Задание и условия: Выведи без единого изменения отрывок из текста об Эрнсте фом Рате между словами «Рат, Эрнст фом» и «под подозрением гестапо[1].», включая их самих.

───── Текст для чтения

Рат, Эрнст фом

Поделись знанием:
Перейти к: навигация, поиск

Эрнст фом Рат (нем. Ernst Eduard vom Rath; 3 июня 1909, Франкфурт-на-Майне, Германия, — 9 ноября 1938, Париж, Франция) — германский дипломат.



Биография

Родился в аристократической прусской семье, его отец был помощником префекта города Кёльн. Учился в школе в Бреслау. После окончания учёбы в университете, Рат в 1932 году поступил на службу в германский МИД и вступил в НСДАП. Работал в германском посольстве в Бухаресте, а в 1935 году был переведен в Париж, где занимал должность третьего секретаря посольства. Фом Рат был профессиональным дипломатом из министерства иностранных дел, который не стеснялся антигитлеровских взглядов, во многом основанных на отношении нацистов к евреям, считался политически неблагонадёжным и находился под подозрением гестапо[1].

Утром в понедельник, 7 ноября 1938 года, Гершель Гриншпан приобрёл револьвер и коробку патронов, затем пошел в германское посольство и попросил вызвать для разговора секретаря посольства. Его принял в своем кабинете фом Рат, низший из двух дежуривших в тот момент служащих, при этом обойдясь без регистрационных формальностей и свидетелей (историк Ганс-Юрген Дёшер сделал отсюда вывод, что Рат и Гриншпан были знакомы[2]). Гриншпан тут же выстрелил из своего оружия в фом Рата пять раз. Гриншпан не предпринял никаких попыток, чтобы скрыться от французской полиции, и сразу признался в стрельбе. В кармане у него было прощальное письмо к родителям, в котором говорилось: «Мое сердце облилось кровью, когда я узнал о вашей судьбе, и я должен протестовать так, чтобы об этом узнал весь мир».

──────────
───── Данные

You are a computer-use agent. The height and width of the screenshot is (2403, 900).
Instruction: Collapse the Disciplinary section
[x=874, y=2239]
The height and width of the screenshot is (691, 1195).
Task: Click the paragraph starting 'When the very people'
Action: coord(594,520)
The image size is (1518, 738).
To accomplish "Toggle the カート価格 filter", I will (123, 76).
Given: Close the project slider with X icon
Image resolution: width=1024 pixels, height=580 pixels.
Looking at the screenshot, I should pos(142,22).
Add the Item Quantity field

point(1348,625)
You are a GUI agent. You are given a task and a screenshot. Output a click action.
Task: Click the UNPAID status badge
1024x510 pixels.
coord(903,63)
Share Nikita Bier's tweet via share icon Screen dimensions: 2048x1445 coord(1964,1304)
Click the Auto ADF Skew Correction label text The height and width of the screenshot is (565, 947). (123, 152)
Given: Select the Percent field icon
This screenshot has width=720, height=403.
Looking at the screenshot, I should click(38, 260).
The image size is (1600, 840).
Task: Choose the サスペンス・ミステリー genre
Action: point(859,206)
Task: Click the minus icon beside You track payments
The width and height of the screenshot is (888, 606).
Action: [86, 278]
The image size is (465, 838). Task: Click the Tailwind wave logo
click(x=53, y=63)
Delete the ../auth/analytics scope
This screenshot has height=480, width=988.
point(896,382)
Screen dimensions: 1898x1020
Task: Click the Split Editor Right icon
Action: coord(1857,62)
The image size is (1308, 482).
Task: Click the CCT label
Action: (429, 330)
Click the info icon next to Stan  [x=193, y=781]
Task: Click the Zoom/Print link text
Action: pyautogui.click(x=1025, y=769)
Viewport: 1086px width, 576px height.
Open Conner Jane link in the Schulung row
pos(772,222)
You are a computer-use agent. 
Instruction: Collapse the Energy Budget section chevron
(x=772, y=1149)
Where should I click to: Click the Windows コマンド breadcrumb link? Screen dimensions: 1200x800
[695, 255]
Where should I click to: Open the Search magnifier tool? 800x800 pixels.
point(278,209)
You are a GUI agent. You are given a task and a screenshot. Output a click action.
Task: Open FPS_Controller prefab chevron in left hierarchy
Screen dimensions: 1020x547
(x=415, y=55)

──────────

Готовое решение:
Рат, Эрнст фом

Поделись знанием:
Перейти к: навигация, поиск

Эрнст фом Рат (нем. Ernst Eduard vom Rath; 3 июня 1909, Франкфурт-на-Майне, Германия, — 9 ноября 1938, Париж, Франция) — германский дипломат.



Биография

Родился в аристократической прусской семье, его отец был помощником префекта города Кёльн. Учился в школе в Бреслау. После окончания учёбы в университете, Рат в 1932 году поступил на службу в германский МИД и вступил в НСДАП. Работал в германском посольстве в Бухаресте, а в 1935 году был переведен в Париж, где занимал должность третьего секретаря посольства. Фом Рат был профессиональным дипломатом из министерства иностранных дел, который не стеснялся антигитлеровских взглядов, во многом основанных на отношении нацистов к евреям, считался политически неблагонадёжным и находился под подозрением гестапо[1].